Multi-head coupling. Running $h$ independent rank-$k$ precision matrices in parallel gives $h$ concurrent rotating subspaces. The information-geometric mean on the positive definite cone [9] is the natural merge operation, but its naive $O(d^2)$ cost kills the budget. Getting it to $O(dk)$ is open.

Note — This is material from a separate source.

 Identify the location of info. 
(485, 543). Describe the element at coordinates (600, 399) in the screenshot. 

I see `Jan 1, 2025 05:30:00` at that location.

Perturbation stability. If $x_t$ is estimated from a noisy upstream layer, error $\delta$ in $x_t$ propagates through Sherman-Morrison into $w^*$ and into the column space of $\Omega_t$. A bound on $\|w^*(x_t + \delta) - w^*(x_t)\|$ as a function of $\|\delta\|$ and $\varepsilon$ would give the minimum regularization needed. The answer likely depends on the eigenvalue gap in $\Omega_{t-1}$.
Learning the rank. The rank $k$ is fixed here. A trainable version would require backpropagation through the congruence update and through Sherman-Morrison. Both are differentiable with rank-one Jacobians, so the gradient cost is $O(d)$ per step. Whether the loss landscape supports stable SGD is empirical.
The core claim is narrow. When a bounded-memory system receives a new input and the budget is full, the right direction to remove is the one most geometrically conflicted with the new signal. That direction is computable in $O(d)$ via Sherman-Morrison on the dominant eigenvector of a rank-one matrix pencil. The update maintains rank exactly $k$, guarantees spectral erasure of the removed direction, and costs $O(dk)$ per step with no iterative components.
Decay is an approximation of forgetting. This achieves it. The cost is the same order. There is no reason to approximate.